*** Begin section ***
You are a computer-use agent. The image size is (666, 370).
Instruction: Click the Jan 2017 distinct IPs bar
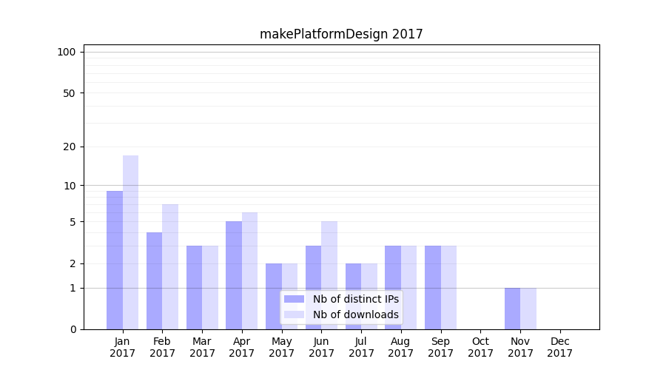click(x=115, y=260)
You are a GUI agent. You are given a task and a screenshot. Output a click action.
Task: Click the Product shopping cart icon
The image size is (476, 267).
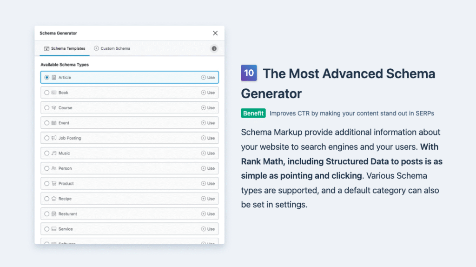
*** End section ***
◆ PROBLEM DETAILS:
Pictures don't belong in the copy. Transcribe every record exactly as it appears.

◆ EXERCISE SOLUTION:
You are a computer-use agent. The image size is (666, 370).
Instruction: Click the Jan 2017 distinct IPs bar
click(x=115, y=260)
You are a GUI agent. You are given a task and a screenshot. Output a click action.
Task: Click the Product shopping cart icon
The image size is (476, 267).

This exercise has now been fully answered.